# H. Upmann Magnum 46



## zabal (Apr 9, 2016)

Hi , 

What are your opinions on H. Upmann Magnum 46.
I can buy 3 of them in 59$ aged for 9 years . I never smoke aged cigar and it might be a good start . 
Just to make sure in the website the healine is "H. Upmann Magnum 46 TUBOS pack of 3 cigars (AGED GLA NOV08 )"

What does it means GLA ?


----------



## TCstr8 (Mar 30, 2016)

CC discussion needs to take place in the Habanos section of the forum. 

Sent from my Nexus 6P using Tapatalk


----------



## zabal (Apr 9, 2016)

I have only 35 posts


----------



## Ranger0282 (Mar 12, 2016)

Here it is again folks.....for all of ya'll that might have missed it in the past

On The Eight Day God Created The H. Upmann Mag 46... It Is So Good He Had To Rest A Day

That is my opinion on the 46 mag. I can say the price seems high but buying aged smokes from the vendor is out of my league. My opinion, you know what everyone says about opinions, there are still 46 Mags with a LUB14 code available that is about as good of a cigar as there ever was for less than half what you are paying for those. I can't believe they could be that much better for the price.

P.S GLA is the factory code


----------



## TheGentlemansLifestyle (Apr 10, 2017)

zabal said:


> I have only 35 posts


You might want to edit your post and remove any CC mention from it before the mods come in. Sorry you only have 35 posts but rules are rules. Try interacting with us more and your post count will go up in no time, you'll have 100 before you know it.


----------



## Rondo (Sep 9, 2015)

No entitlements here, bud.
I'm sure you'll get a PM from upstairs.


----------



## UBC03 (Nov 18, 2015)

I moved it as a one time courtesy, so the op will be able to view the answers.
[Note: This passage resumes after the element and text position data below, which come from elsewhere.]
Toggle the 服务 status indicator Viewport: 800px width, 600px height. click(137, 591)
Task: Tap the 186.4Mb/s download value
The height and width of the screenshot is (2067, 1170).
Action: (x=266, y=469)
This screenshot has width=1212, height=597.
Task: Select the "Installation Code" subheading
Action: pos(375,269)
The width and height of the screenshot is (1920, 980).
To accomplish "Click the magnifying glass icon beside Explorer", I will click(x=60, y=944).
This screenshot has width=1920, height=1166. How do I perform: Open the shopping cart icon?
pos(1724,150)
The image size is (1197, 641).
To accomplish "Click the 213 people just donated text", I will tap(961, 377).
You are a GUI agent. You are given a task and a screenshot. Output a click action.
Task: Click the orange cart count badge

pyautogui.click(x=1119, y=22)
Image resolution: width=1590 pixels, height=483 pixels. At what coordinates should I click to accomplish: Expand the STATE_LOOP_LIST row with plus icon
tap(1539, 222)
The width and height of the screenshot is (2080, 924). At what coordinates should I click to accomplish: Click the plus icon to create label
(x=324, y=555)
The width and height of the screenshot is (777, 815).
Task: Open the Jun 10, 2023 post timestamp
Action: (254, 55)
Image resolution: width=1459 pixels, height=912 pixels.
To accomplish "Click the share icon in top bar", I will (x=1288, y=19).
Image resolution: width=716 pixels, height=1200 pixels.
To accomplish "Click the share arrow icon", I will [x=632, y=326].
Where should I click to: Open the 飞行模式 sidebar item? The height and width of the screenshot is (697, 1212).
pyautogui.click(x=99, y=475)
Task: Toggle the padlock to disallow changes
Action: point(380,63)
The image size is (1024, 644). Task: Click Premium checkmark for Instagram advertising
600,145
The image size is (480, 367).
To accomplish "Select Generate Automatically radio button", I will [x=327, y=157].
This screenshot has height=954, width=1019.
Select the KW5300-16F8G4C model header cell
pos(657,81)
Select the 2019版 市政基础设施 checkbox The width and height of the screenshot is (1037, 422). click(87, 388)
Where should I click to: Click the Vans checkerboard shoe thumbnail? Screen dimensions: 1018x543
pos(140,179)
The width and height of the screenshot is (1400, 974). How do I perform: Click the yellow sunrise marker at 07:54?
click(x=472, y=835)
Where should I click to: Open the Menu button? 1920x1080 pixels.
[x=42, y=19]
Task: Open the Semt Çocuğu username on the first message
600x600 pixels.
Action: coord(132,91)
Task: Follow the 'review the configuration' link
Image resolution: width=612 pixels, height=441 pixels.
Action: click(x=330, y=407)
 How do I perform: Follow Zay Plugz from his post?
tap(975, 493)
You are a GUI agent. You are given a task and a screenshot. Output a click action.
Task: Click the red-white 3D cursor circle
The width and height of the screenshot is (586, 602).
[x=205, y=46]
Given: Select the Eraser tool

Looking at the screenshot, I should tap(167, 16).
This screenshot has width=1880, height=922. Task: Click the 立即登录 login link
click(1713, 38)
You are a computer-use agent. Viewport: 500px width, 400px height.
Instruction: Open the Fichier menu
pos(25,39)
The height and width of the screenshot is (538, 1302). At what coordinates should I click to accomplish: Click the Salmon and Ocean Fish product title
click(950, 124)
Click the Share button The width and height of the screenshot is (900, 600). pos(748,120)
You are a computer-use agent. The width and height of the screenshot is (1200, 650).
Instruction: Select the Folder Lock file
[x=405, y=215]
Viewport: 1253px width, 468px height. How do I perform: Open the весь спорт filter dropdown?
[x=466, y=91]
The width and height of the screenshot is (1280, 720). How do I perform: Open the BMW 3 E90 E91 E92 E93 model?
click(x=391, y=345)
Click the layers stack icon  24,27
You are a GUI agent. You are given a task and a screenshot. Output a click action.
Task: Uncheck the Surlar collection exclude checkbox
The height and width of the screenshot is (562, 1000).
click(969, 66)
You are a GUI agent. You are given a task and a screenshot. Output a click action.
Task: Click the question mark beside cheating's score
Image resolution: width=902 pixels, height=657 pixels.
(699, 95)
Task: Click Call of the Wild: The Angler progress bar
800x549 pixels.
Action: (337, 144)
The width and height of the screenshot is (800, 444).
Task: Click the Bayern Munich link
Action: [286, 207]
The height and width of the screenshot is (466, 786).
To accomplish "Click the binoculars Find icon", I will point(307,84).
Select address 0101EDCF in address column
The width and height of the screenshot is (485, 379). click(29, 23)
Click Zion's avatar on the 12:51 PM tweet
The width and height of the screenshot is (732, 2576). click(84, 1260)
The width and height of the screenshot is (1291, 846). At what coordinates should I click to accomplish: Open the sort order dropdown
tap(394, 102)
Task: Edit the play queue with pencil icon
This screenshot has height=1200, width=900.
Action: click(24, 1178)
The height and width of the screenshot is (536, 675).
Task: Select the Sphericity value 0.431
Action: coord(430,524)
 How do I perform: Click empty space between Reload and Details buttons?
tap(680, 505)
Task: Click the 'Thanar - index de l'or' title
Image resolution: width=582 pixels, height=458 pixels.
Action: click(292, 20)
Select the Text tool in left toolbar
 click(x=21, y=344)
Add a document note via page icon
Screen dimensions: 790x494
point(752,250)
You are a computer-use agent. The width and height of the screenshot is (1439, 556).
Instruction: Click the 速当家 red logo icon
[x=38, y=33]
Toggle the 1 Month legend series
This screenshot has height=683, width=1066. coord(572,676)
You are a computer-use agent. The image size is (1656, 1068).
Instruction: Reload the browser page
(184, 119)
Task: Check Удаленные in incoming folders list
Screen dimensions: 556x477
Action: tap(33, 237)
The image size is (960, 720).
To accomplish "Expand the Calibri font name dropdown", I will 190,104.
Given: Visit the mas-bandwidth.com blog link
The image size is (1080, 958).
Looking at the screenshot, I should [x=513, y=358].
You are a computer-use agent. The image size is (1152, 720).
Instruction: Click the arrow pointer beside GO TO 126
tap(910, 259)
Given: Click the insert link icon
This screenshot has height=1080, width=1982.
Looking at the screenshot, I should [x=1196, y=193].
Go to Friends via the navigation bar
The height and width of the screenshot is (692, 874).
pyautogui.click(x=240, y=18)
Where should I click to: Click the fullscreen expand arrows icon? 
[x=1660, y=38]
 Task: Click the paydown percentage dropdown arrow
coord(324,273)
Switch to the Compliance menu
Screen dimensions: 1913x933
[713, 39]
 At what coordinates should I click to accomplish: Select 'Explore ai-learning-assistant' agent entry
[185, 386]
However he will not be able to participate in the conversation until the min post count has been reached.

Again, to all members, read and respect the rules. 
Thanks,
Dino
@zabal...pm sent

Sent from my SM-G925V using Tapatalk


----------



## Ranger0282 (Mar 12, 2016)

@zabal ............You got a long Long LONG way to go before enter the "Wrong Forum Dumb-ass" level I am on. I am the Obey One Kanobe of Wrong Forum writes...I have Zen... Just call me Master if you will. I still have the marks from the Spanks I have gotten....


----------



## UBC03 (Nov 18, 2015)

Ranger0282 said:


> @zabal ............You got a long Long LONG way to go before enter the "Wrong Forum Dumb-ass" level I am on. I am the Obey One Kanobe of Wrong Forum writes...I have Zen... Just call me Master if you will. I still have the marks from the Spanks I have gotten....


Hope you're not looking for an argument..lol

Sent from my SM-G925V using Tapatalk


----------



## TonyBrooklyn (Jan 28, 2010)

zabal said:


> Hi ,
> 
> What are your opinions on H. Upmann Magnum 46.
> I can buy 3 of them in 59$ aged for 9 years . I never smoke aged cigar and it might be a good start .
> ...


GLA is the factory code, Googling your headline the site comes up. The man who runs it is a liar and a cheat. His name is Richard, but many call him Dick.:vs_laugh:


----------



## UBC03 (Nov 18, 2015)

TonyBrooklyn said:


> GLA is the factory code, Googling your headline the site comes up. The man who runs it is a liar and a cheat. His name is Richard, but many call him Dick.:vs_laugh:


You can believe Tony he doesn't speak ill of anyone, without a good reason.

Sent from my SM-G925V using Tapatalk


----------



## bpegler (Mar 30, 2006)

I would get 100 posts, become a respected member here, and spend some time in the Habanos forum.

I bet you would find some better cigars to invest in.

Personally, I would suggest purchasing regular production cigars with recent production before a 3 pack of "vintage".

But it's your money, not mine...


----------



## UBC03 (Nov 18, 2015)

I know you can't answer on the thread. You've heard from, @bpegler and @TonyBrooklyn , two guys I trust to the nth degree when it comes to cigars from the isom and their sellers. If there's any question left in your mind. Which there shouldn't be. Pm me and I'll get answers.

Sent from my SM-G925V using Tapatalk


----------